INSTRUKSI ANDA: Lanjutkan berita tentang edukasi pengendalian resistensi antimikroba oleh PC IAI Kota Bengkulu, mulai setelah kalimat terakhir yang tercantum.

*** KUTIPAN SUMBER ***

KOTA BENGKULU, IAINews.id – Resistensi antimikroba merupakan sebuah silent pandemic. Upaya pengendalian silent pandemic ini dilakukan PC IAI Kota Bengkulu dengan rangkaian edukasi.
Bekerjasama dengan Balai POM Bengkulu, PC IAI Kota Bengkulu melaksanakan kegiatan Penyebaran Informasi Upaya Pengendalian Antimicrobial Resistance Dan Penyalahgunaan Obat Misoprostol Tahun 2024.
Pembicara yang hadir apt Yogi Abaso Mataram, S.Si., Kepala BPOM Bengkulu dan apt Aprianto, M.Clin, Pharm, Kepala Unit Farmasi Rumkit Tk. IV 02.07.01 Zainul Arifin Bengkulu.
Hadir pula dr Erlina Panca Putri, MH, Ketua IDI Cabang Kota Bengkulu memaparkan seputar resistensi antimikroba dan penggunaan misoprostol secara umum.
Acara yang berlangsung di Gedung Serba Guna Pemerintah Provinsi Bengkulu ini dihadiri oleh 500 audiens dari seluruh STIKES dan universitas yang memiliki Jurusan Kesehatan di Kota Bengkulu.
Yogi Abaso Mataram memaparkan, penggunaan antimikroba yang tidak sesuai baik pada manusia dan hewan merupakan faktor terbesar penyebab resistensi antimikroba.
‘’Residu antibiotik pada pangan berasal dari hewan berisiko menimbulkan resistensi antimikroba pada manusia, sehingga adanya keterhubungan antara sektor pertanian, perikanan dan lingkungan dalam upaya pengendalian silent pandemic ini yang disebut one healt approach,’’ jelas Ypgi Abaso Mataram.
Sementara itu, Aprianto menguraikan bagaimana mekanisme resistensi terjadi.
“Antbiotik menjadi resisten melalui beberapa mekanisme salah satunya mengubah target antibiotik dengan mengubah struktur bakteri, sehingga antibiotik tidak dapat mencapai target aksi antibiotik,’’ terang Aprianto.

*** CUPLIKAN DATA ***

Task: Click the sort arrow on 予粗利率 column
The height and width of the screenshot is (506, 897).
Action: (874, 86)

***
*** CUPLIKAN DATA ***

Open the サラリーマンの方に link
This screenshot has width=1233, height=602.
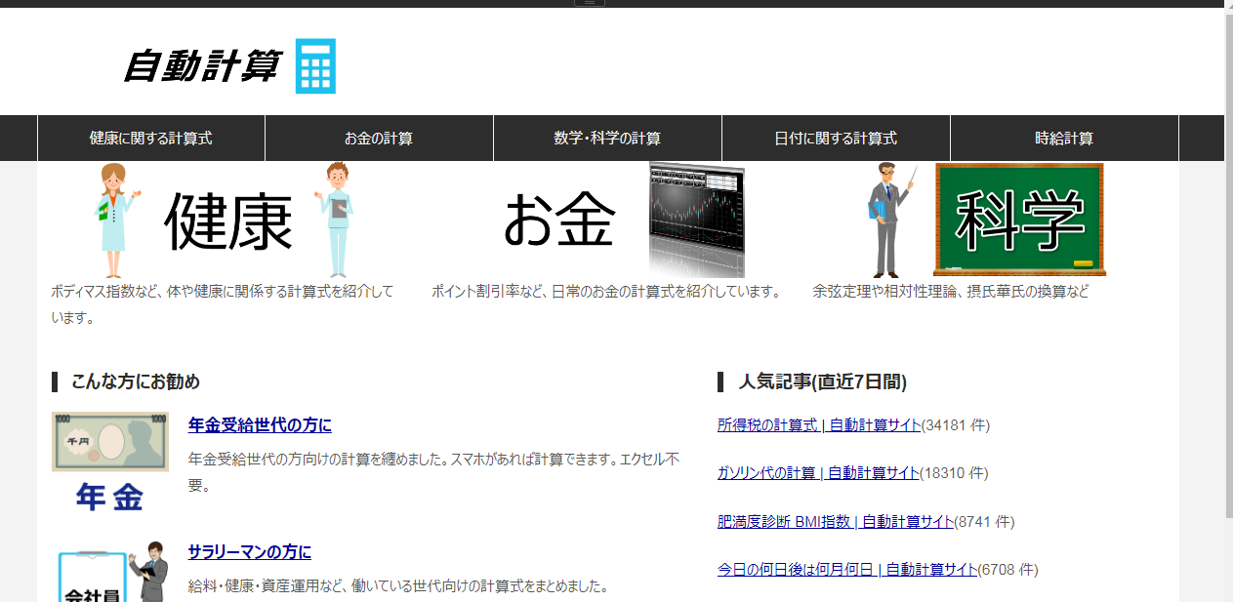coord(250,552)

***

JAWABAN:
‘’Contohnya modifikasi protein pengikat penicilin/penicillin binding proteins (PBP) oleh Methicillin-resistent Staphylococcus aureus (MRSA),’’ lanjut Aprianto.
Aprianto juga menjelaskan pembatasan penggunaan antibiotik diperlukan dengan mengutamakan penggunaan antibiotik lini pertama dan sesuai dengan pedoman penggunaan antibiotic.
‘’Prinsip penggunaan antibiotik yang rasional adalah dengan penggunaan antibiotik dengan spektrum sempit, pada indikasi yang ketat dengan dosis yang adekuat, interval dan lama pemberian yang tepat,’’ jelas Aprianto.
Antusias dari para audiens terlihat dengan banyaknya pertanyaan yang diajukan seputar Upaya pengendalian silent pandemic ini. Salah satu audiens menanyakan “Bagaimana cara mengedukasi masyarakat umum tentang resistensi antibiotik?”.
“Tenaga Kesehatan dan Masyarakat berperan penting dalam Upaya melawan resistensi antimikroba dengan ABC+4T, sebagai Upaya pengendalian silent pandemic ini,’’ jelas apt Yogi Abaso Mataram.